**INPUT FOR THIS TASK:**
-- START --
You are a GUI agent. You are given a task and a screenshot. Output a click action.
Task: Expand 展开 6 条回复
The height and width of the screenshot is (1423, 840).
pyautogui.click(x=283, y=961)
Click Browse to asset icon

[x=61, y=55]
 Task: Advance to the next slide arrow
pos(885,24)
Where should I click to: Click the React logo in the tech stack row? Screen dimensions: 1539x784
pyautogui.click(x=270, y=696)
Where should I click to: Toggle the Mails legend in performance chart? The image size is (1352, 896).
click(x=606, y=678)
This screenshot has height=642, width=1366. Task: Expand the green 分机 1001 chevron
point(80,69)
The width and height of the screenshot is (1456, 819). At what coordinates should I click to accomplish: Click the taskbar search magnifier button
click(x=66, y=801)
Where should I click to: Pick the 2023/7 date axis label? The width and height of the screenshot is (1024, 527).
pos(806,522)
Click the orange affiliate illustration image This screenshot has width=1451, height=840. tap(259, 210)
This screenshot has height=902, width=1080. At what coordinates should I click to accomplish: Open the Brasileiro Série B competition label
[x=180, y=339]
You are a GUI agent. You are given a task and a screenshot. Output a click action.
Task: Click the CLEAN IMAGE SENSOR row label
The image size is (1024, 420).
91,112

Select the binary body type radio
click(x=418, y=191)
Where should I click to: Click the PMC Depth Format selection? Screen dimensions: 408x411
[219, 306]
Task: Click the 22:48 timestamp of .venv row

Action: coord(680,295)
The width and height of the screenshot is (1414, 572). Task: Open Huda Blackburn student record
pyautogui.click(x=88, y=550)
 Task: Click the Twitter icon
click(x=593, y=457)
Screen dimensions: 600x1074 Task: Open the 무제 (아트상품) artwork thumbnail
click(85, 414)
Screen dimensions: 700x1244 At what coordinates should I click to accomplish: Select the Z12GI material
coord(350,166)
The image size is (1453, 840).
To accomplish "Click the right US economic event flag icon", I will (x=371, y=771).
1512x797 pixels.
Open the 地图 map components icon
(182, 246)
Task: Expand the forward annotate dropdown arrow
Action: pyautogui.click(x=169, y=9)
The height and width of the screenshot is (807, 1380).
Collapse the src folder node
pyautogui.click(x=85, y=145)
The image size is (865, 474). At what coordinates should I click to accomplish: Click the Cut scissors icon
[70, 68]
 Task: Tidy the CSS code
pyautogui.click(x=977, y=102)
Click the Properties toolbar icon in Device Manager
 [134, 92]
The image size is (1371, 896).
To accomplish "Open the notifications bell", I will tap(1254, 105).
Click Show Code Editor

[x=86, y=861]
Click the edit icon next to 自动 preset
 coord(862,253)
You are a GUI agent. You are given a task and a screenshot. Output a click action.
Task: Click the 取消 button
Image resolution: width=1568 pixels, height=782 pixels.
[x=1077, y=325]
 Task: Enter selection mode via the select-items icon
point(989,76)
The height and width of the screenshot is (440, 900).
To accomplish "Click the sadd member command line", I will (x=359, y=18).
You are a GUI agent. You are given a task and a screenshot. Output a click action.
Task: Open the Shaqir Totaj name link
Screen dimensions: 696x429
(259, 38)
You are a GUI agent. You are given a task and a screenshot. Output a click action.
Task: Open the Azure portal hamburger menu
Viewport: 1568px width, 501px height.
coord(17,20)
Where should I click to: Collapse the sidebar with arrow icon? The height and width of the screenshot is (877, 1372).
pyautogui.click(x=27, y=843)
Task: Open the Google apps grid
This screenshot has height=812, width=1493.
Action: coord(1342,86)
-- END --
**WHAT YOU NEED TO DO:**
Copy out the material from its first line through the line containing "click(x=66, y=801)", both ends included and nothing after, keeping every request line unchanged and shifting each x and y coordinate in the answers up by 66.

**FINAL RESULT:**
You are a GUI agent. You are given a task and a screenshot. Output a click action.
Task: Expand 展开 6 条回复
The height and width of the screenshot is (1423, 840).
pyautogui.click(x=349, y=1027)
Click Browse to asset icon

[x=127, y=121]
 Task: Advance to the next slide arrow
pos(951,90)
Where should I click to: Click the React logo in the tech stack row? Screen dimensions: 1539x784
pyautogui.click(x=336, y=762)
Where should I click to: Toggle the Mails legend in performance chart? The image size is (1352, 896).
click(x=672, y=744)
This screenshot has height=642, width=1366. Task: Expand the green 分机 1001 chevron
point(146,135)
The width and height of the screenshot is (1456, 819). At what coordinates should I click to accomplish: Click the taskbar search magnifier button
click(x=132, y=867)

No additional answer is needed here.